- Full name: Daria Vadimovna Dubova
- Nickname: Dasha
- Born: January 29, 1999 (age 27) Voronezh, Voronezh Oblast, Russia

Gymnastics career
- Discipline: Rhythmic gymnastics, aesthetic group gymnastics
- Country represented: Russia (2013-2014)
- Club: Dinamo Dmitrov
- Gym: Novogorsk
- Head coach: Irina Viner
- Assistant coach: Anna Shumilova
- Choreographer: E.Yakovleva
- Medal record
Representing Russia
Rhythmic gymnastics
Junior European Championships
| Gold medal – first place | 2013 Vienna | Group All-around |
| Gold medal – first place | 2013 Vienna | 5 Hoops |
Youth Olympic Games
| Gold medal – first place | 2014 Nanjing | Group All-around |
Aesthetic group gymnastics
World Championships
| Bronze medal – third place | 2018 Budapest | Senior Final |
European Championships
| Bronze medal – third place | 2018 Tallinn | Senior Final |
World Cup Final
| Bronze medal – third place | 2018 Santos | Senior Overall |

= Daria Dubova =

Russian rhythmic gymnast (born 1999)

Daria Vadimovna Dubova (Дарья Вадимовна Дубова, born January 29, 1999, in Voronezh, Russia) is a former Russian Group rhythmic gymnast.
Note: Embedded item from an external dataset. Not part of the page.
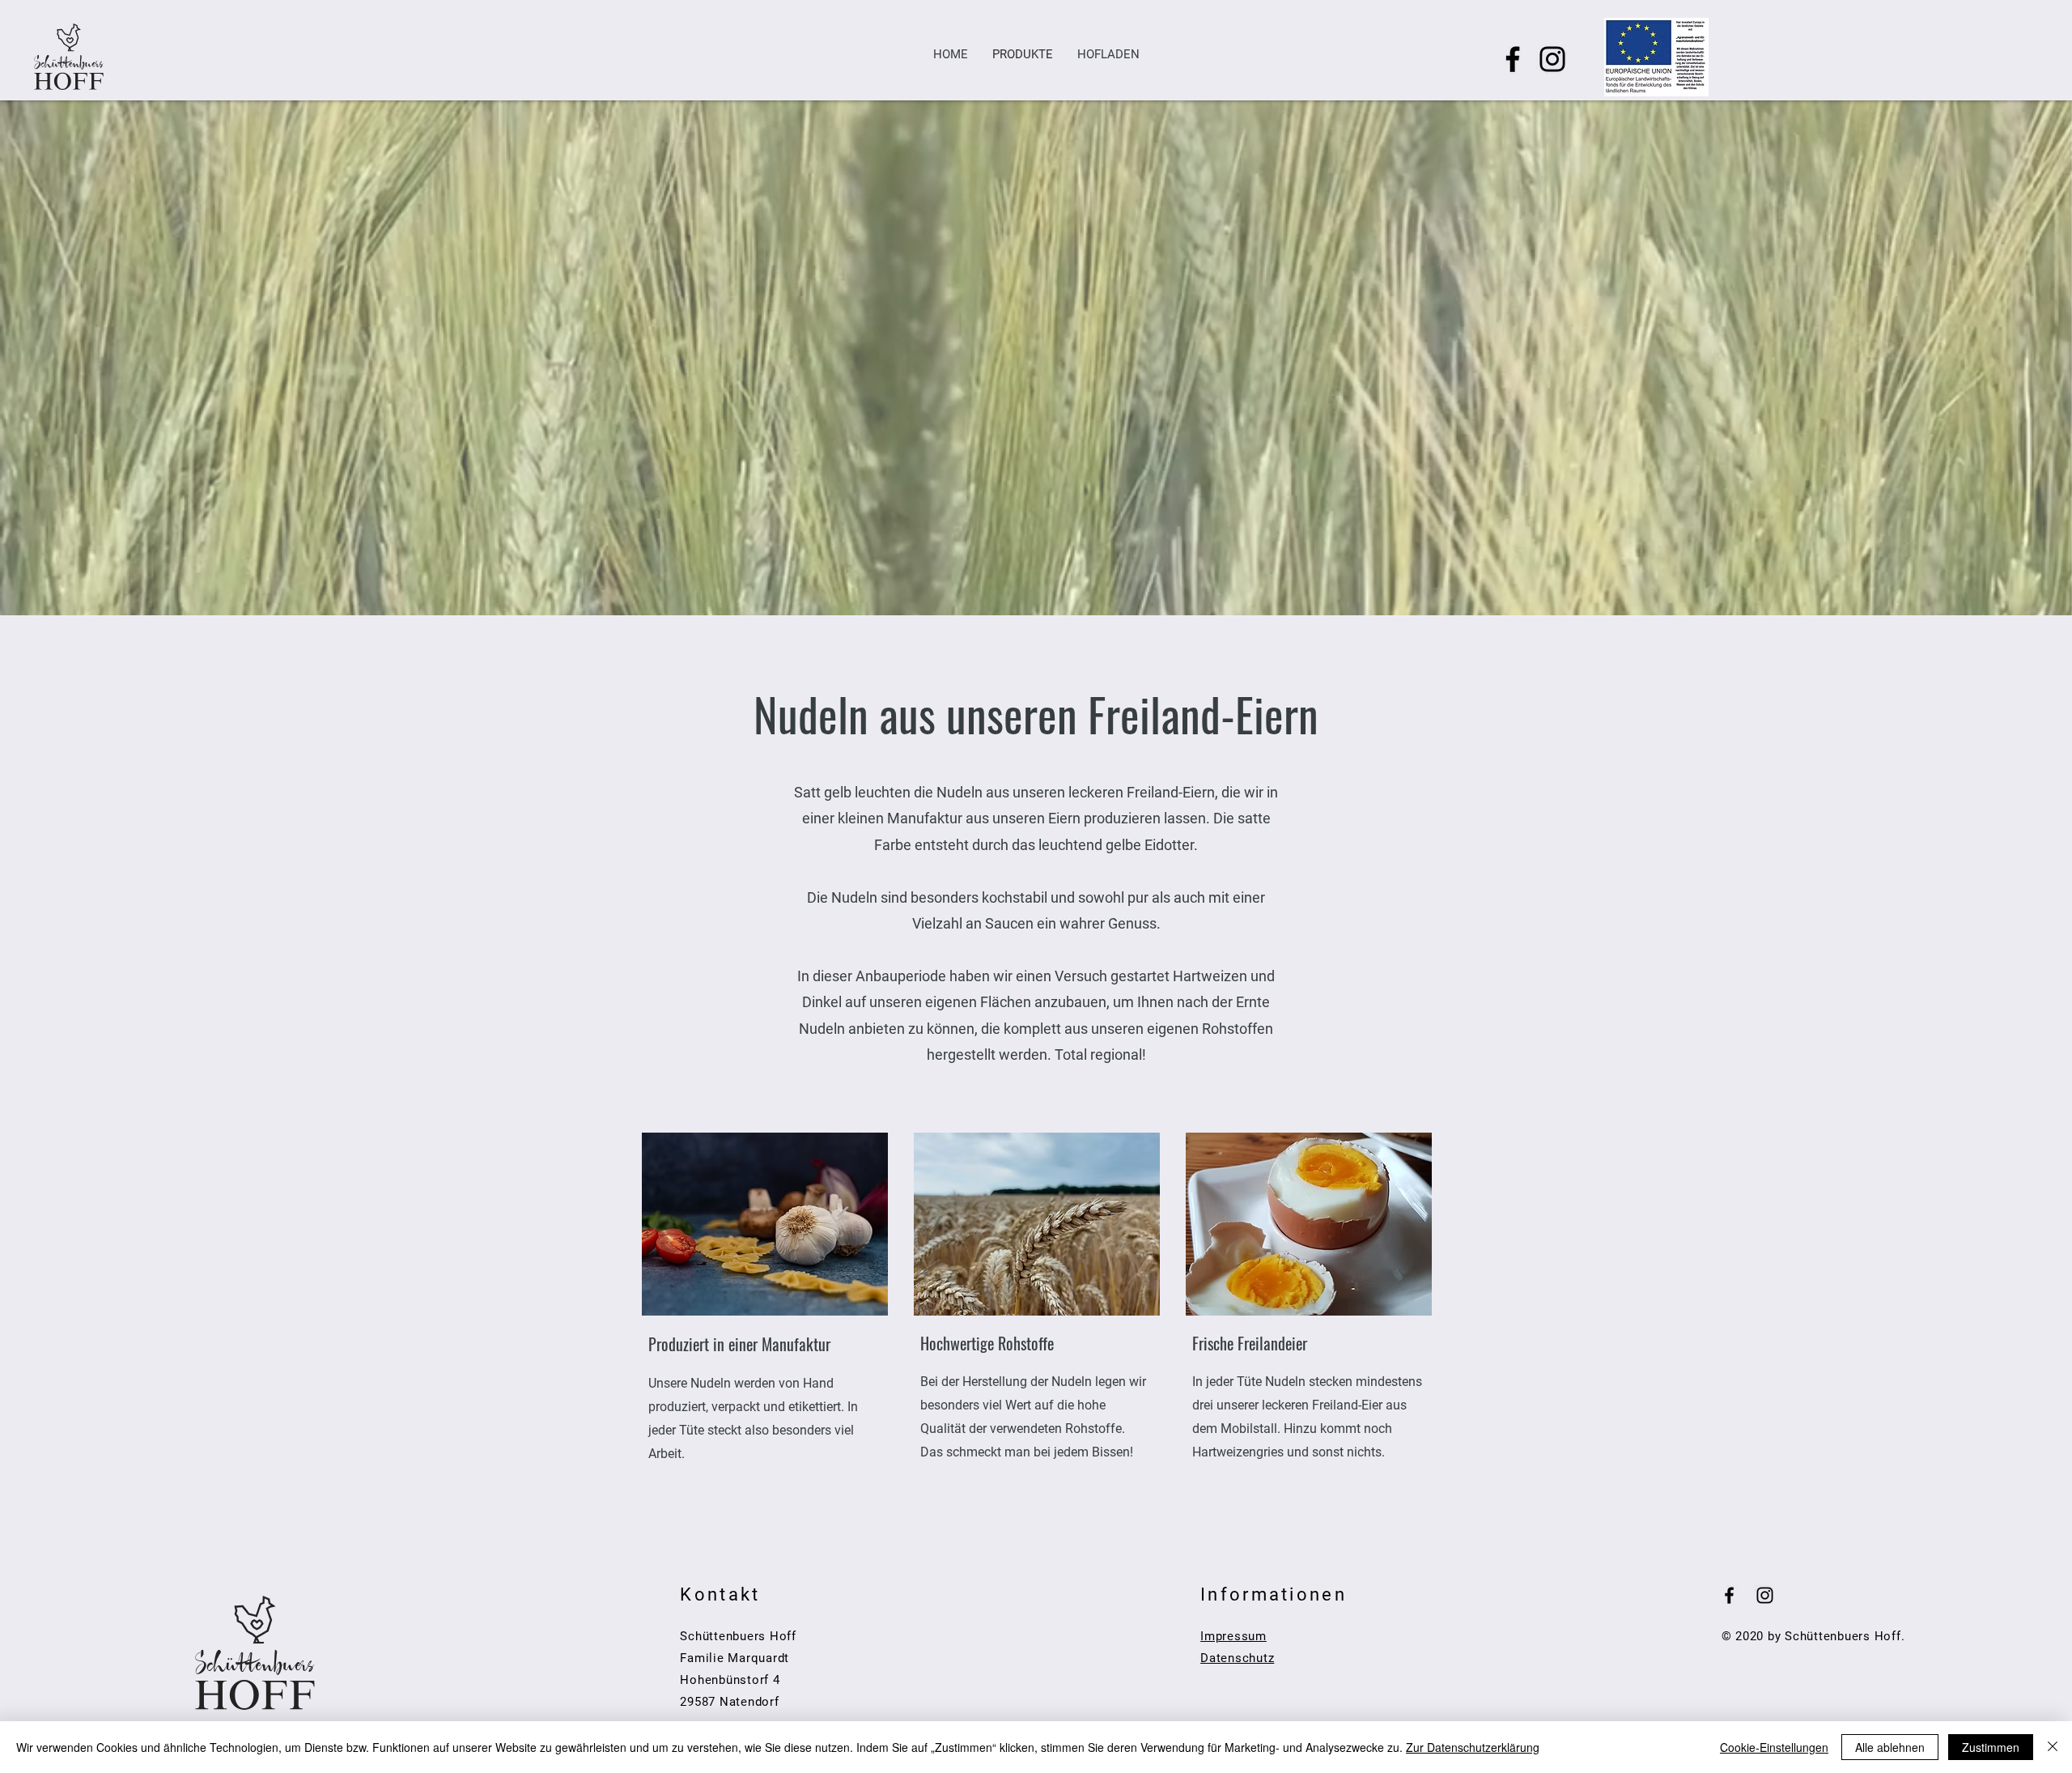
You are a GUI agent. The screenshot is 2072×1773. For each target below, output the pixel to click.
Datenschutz (1237, 1658)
She is the 2014 Youth Olympic Group all-around champion and the 2013 European Junior Group all-around champion.

== Gymnastics career ==
A former individual gymnast, Dubova has competed at the 2013 Russian Junior Championships finishing 13th in the all-around, she was coached by Anna Shumilova. Dubova later began competing in group and was a member of Russian Group that competed at the 2013 European Junior Championships with Russia taking the gold medal scoring a total of (33.916) ahead of Belarus (32.700) and Bulgaria (32.532) in the all-around competition. They won another gold medal in 5 hoops final.

In 2014, Dubova was recovering from injury at the start of the season. On August 26–27, Dubova replaced Karina Katyuhina who broke her leg a week before start of the competition. Dubova rejoined the Russian Group (with Daria Anenkova, Victoria Ilina, Sofya Skomorokh, Natalia Safonova) that competed at the 2014 Youth Olympic Games in Nanjing, China where they won gold in Group All-around finals.

In 2015, Dubova was added to Russia's National Reserve Team as a senior gymnast.

In 2018, she switched from rhythmic gymnastics to aesthetic group gymnastics and started competing for Russian team Expressia. They won bronze medal at the 2018 World Championships in Budapest, Hungary.